2010 Pennsylvania Code
Title 15 - CORPORATIONS AND UNINCORPORATED ASSOCIATIONS
Chapter 57 - Officers, Directors and Members
5712 - Standard of care and justifiable reliance.

     § 5712.  Standard of care and justifiable reliance.
        (a)  Directors.--A director of a nonprofit corporation shall
     stand in a fiduciary relation to the corporation and shall
     perform his duties as a director, including his duties as a
     member of any committee of the board upon which he may serve, in
     good faith, in a manner he reasonably believes to be in the best
     interests of the corporation and with such care, including
     reasonable inquiry, skill and diligence, as a person of ordinary
     prudence would use under similar circumstances. In performing
     his duties, a director shall be entitled to rely in good faith
     on information, opinions, reports or statements, including
     financial statements and other financial data, in each case
     prepared or presented by any of the following:
            (1)  One or more officers or employees of the corporation
        whom the director reasonably believes to be reliable and
        competent in the matters presented.
            (2)  Counsel, public accountants or other persons as to
        matters which the director reasonably believes to be within
        the professional or expert competence of such person.

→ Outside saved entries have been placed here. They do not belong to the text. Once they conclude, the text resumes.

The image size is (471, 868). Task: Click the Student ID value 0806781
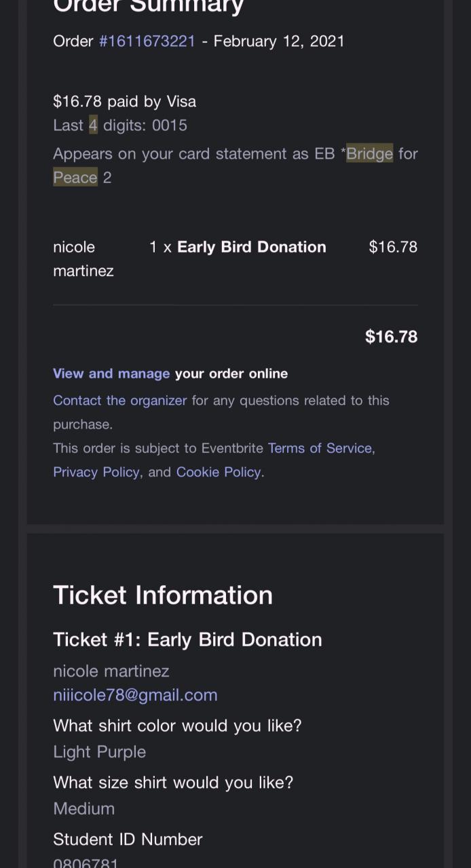[86, 863]
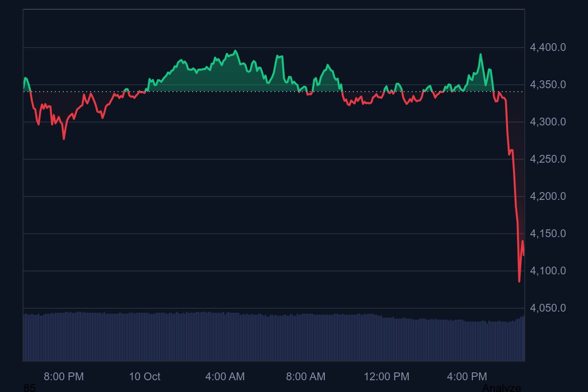
Task: Select the 12:00 PM time axis label
Action: click(387, 376)
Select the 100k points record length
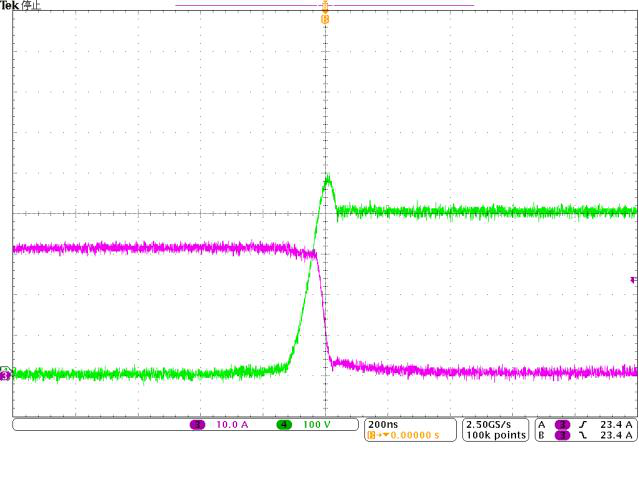This screenshot has width=639, height=479. click(x=497, y=435)
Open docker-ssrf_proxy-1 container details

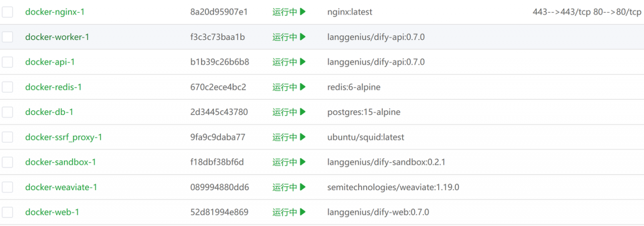(x=64, y=137)
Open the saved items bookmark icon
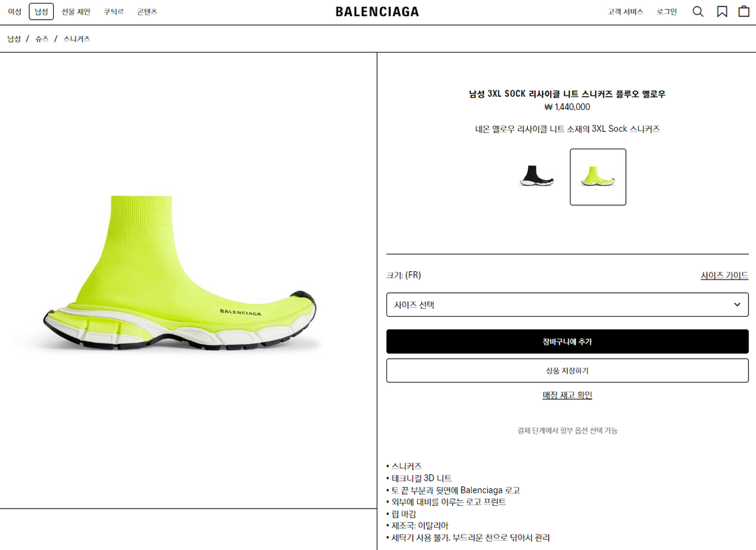Viewport: 756px width, 550px height. point(722,12)
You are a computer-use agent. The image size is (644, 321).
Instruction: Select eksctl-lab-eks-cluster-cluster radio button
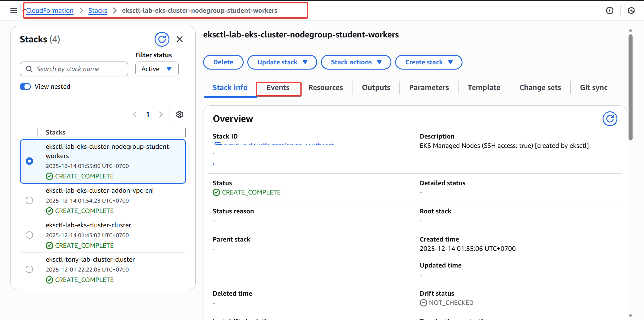pos(29,235)
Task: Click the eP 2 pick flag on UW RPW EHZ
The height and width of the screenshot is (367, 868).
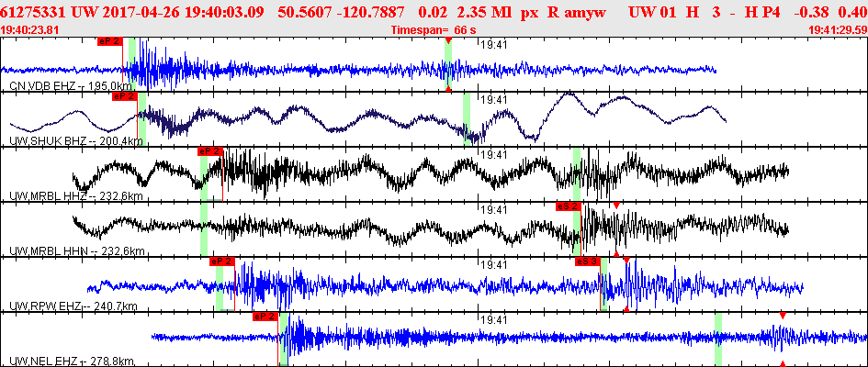Action: point(222,261)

            (3)  A committee of the board upon which he does not
        serve, duly designated in accordance with law, as to matters
        within its designated authority, which committee the director
        reasonably believes to merit confidence.
        (b)  Effect of actual knowledge.--A director shall not be
     considered to be acting in good faith if he has knowledge
     concerning the matter in question that would cause his reliance
     to be unwarranted.
        (c)  Officers.--Except as otherwise provided in the bylaws,
     an officer shall perform his duties as an officer in good faith,
     in a manner he reasonably believes to be in the best interests
     of the corporation and with such care, including reasonable
     inquiry, skill and diligence, as a person of ordinary prudence
     would use under similar circumstances. A person who so performs
     his duties shall not be liable by reason of having been an
     officer of the corporation.

        Cross References.  Section 5712 is referred to in sections
     5715, 5716, 5717 of this title.